Anti-poverty activists complain, however, that the EU has displayed scant concern for the plight of India’s rural poor until now.

While India’s dairy sector is of critical importance in providing work and income to farmers, particularly those who do not own land, Europe’s cheese- makers have been adamant that protections offered to India’s poor should be dismantled.

In 2007 — the year that talks aimed at reaching an EU-India free trade agreement were launched — the European Dairy Association contended that the taxes levied by the Delhi authorities on imported food were "unrealistically high." But critics of the EU’s trade strategies argue that scrapping such tariffs would leave India’s farmers unable to withstand competition from European imports. Often those imports have been highly subsidised and can be sold at lower prices than domestically produced food.

"The EU is pushing very aggressively to open up some of the key sectors in India that support huge numbers of producers and workers," said Sophie Powell from the fair trade organisation Traidcraft. "For example, the dairy sector is one of the most pro-poor sectors in India as it provides income for millions of rural families, most of whom are landless or marginal farmers."

Both the EU and India have set themselves an objective of removing 90 percent of the tariffs they apply to trade in goods between them in an eventual agreement. Negotiators are seeking to have this accord completed in time for a high-level EU-India meeting in October.

A 2009 study by the Centre for Trade and Development, which monitors economic issues affecting south Asia, found that women would bear the brunt of any moves to expose India’s dairy sector more to outside competition. Women comprise 75 million of the employees in that sector.

Despite being one of the world’s most populous countries, India absorbs less than 0.5 percent of the EU’s total agricultural exports.
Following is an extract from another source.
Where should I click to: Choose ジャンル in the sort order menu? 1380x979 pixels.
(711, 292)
Europe’s dairy companies have identified the high tariffs as the main obstacle to expanding their commercial ties with India. The country’s burgeoning middle class is also regarded as offering great potential as buyers of the gourmet cheeses more readily available in European shops.

Trade analysts say that EU officials have stepped up their efforts to include dairy within the scope of an agreement with India because of the crisis facing Europe’s milk farmers, who have been badly hurt by a decrease in the prices they are being paid in the past few years.
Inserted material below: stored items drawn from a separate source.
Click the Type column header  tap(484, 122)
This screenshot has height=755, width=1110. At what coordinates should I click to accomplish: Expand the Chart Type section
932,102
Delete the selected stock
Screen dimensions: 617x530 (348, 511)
This crisis prompted the EU to resume paying subsidies to exporters of butter, cheese and skimmed milk powder in January 2009. Such subsidies — widely considered as harmful to farmers in poorer countries, where markets have been flooded by European produce — had been suspended in 2007.

Paul Goodison from the European Research Office, a watchdog on trade relations, noted that the EU has provided 1.6 billion euros (2 billion dollars) in assistance to dairy exporters over the past 10 months. The sum is in addition to the 5 billion euros per year already earmarked to the dairy sector under the Union’s common agricultural policy.

In a bid to compensate for the troubles facing European milk farmers at home, the Union is "very keen to get any market opening" it can abroad, Goodison added. Although the EU’s long-term goal is to sell greater quantities of regional delicacies or value-added produce like yoghurt drinks that would not qualify for export subsidies to India, the immediate concern of its officials is to increase the market share for goods that are subsidised.

"This is blatantly unfair competition," said Goodison. "It is a warning to any developing country. The EU makes its own rules when it is making trade agreements."

Sandeep Chachra, director of ActionAid in India, commented: "Over 80 percent of the Indian peasantry are small and marginal farmers. For their livelihoods and survival, millions from this group depend on the dairy sector to supplement their meagre incomes. This sector cannot be opened up without adequate protection to face the EU’s highly subsidised and protected dairy sector. That would be a highly uneven competition on unequal terms, disruptive to the lives and livelihoods of small and marginal Indian farmers."